In February 2007, the company closed its plants in Puerto Real, Cádiz, Spain, with a loss of 1,600 direct jobs, and more than 2,500 indirect jobs. The closure came despite agreements by the company to continue its manufacturing operations until 2010 in exchange for more than from the government. The Regional Government of Andalusia sued the company for breach of local labor laws. In July 2007, Delphi agreed to pay €500 million in costs, including €120 million to workers, for permission to close the plants. Workers received 45 days of severance pay for every year they worked at the company.

In August 2007, a group of investors led by hedge fund Appaloosa Management agreed to lend Delphi $2.55 billion to rescue the company from bankruptcy. In April 2008, the investors pulled the plan, claiming that Delphi did not live up to the terms of the agreement. In May 2008, Delphi sued the investors. In October 2009, the lawsuit was settled. EnerDel started as a joint venture of Ener1 and Delphi. In August 2008, Ener1 bought exclusive ownership of EnerDel. In April 2009, CoolIT Systems acquired the assets of Delphi Thermal Liquid Cooling, including intellectual property, machinery, and equipment. Delphi exited bankruptcy protection in October 2009. As part of the reorganization, Delphi Holdings LLP was acquired by senior creditors Elliott Investment Management and Silver Point Capital. Some of its non-core steering operations were sold to General Motors Company, the successor to the bankrupt Motors Liquidation Company that was formerly General Motors Corporation.

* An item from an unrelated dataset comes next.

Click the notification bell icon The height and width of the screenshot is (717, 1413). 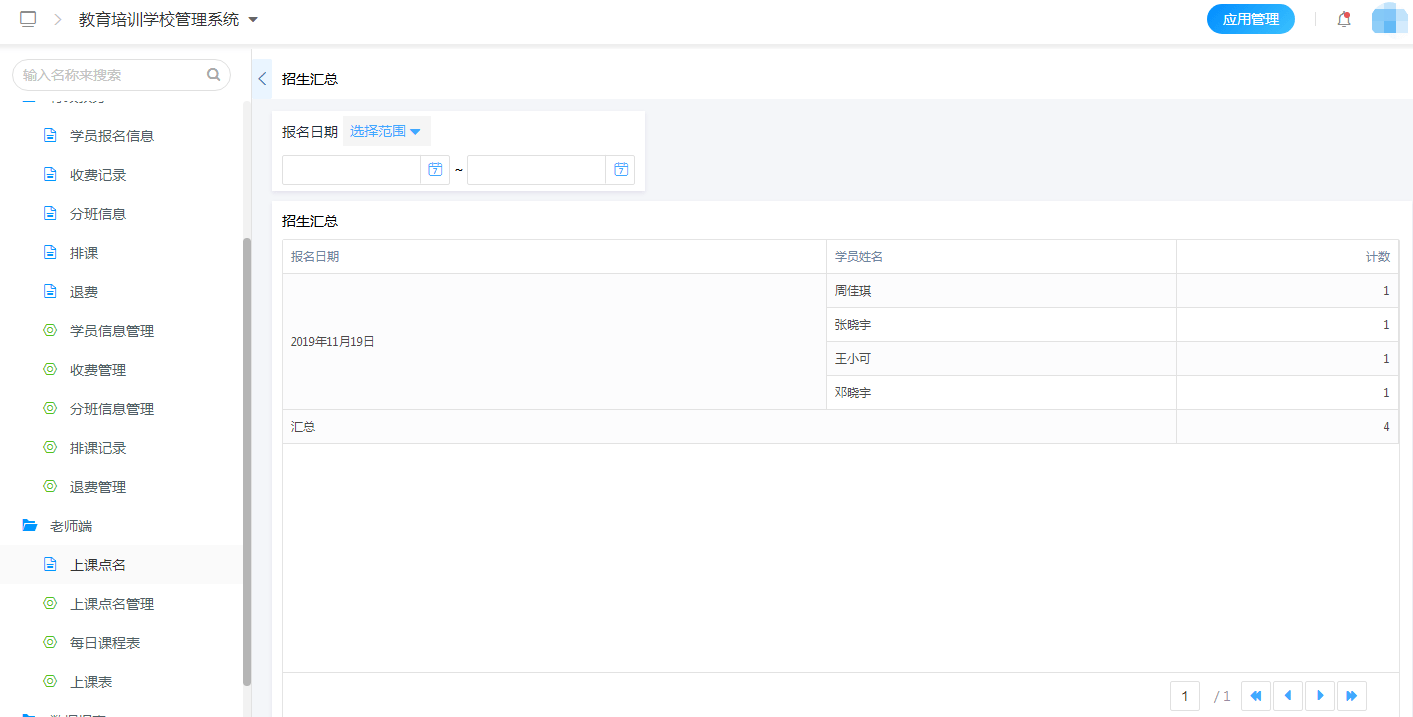click(x=1344, y=19)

As a result of the bankruptcy reorganization, Delphi surrendered its pension obligations to the Pension Benefit Guaranty Corporation. A group of about 20,000 salaried employees, principally in Ohio, Michigan, New York and Indiana, sued to restore their full pension rights. The new Delphi was incorporated in the United Kingdom for tax purposes.

In November 2011, the company once again became a public company via an initial public offering, selling 24.1 million shares for $22 each.

In 2013, Delphi became involved in a lawsuit against GM because Delphi manufactured the defective ignition switches used in the Chevrolet Cobalt. In November 2014, Delphi reached a deal to turn over evidence in exchange for being dropped as a defendant in the case. Delphi sold its Thermal Business unit to Mahle-Behr GmbH in July 2015 for $727 million. In July 2015, Delphi bought HellermannTyton for $1.7 billion. Delphi entered into a partnership agreement with Carbon in June 2016 to allow the use of Carbon's Continuous Liquid Interface Production technology and printers. Delphi acquired NuTonomy for $450 million in October 2017. In December 2017, the company completed the corporate spin-off of Delphi Technologies, its powertrain and aftermarket related businesses and the company was renamed Aptiv plc.

In May 2018, the company relocated its headquarters from the United Kingdom to Ireland, citing Ireland's favorable regulatory environment, technology hub, access to top universities, and public infrastructure.

In August 2019, Aptiv and Hyundai Motor Group announced plans to establish a $4 billion autonomous driving joint venture in which the firms would each have a 50% stake. The joint venture deal was completed in March 2020 and was named Motional in August 2020.

In January 2021, Aptiv revealed a new self-driving car platform that can be applied on various vehicles and that carmakers can upgrade wirelessly.

Aptiv acquired Wind River Systems, a developer of cloud-native, intelligent edge software, from TPG Inc. in January 2022 and then acquired an 18% stake in Maxieye Automotive Technology, a Chinese provider of products for self-driving cars, in October 2024. In January 2025, the company relocated its headquarters to Switzerland for tax purposes.

In April 2026, the company completed the corporate spin-off of Versigent.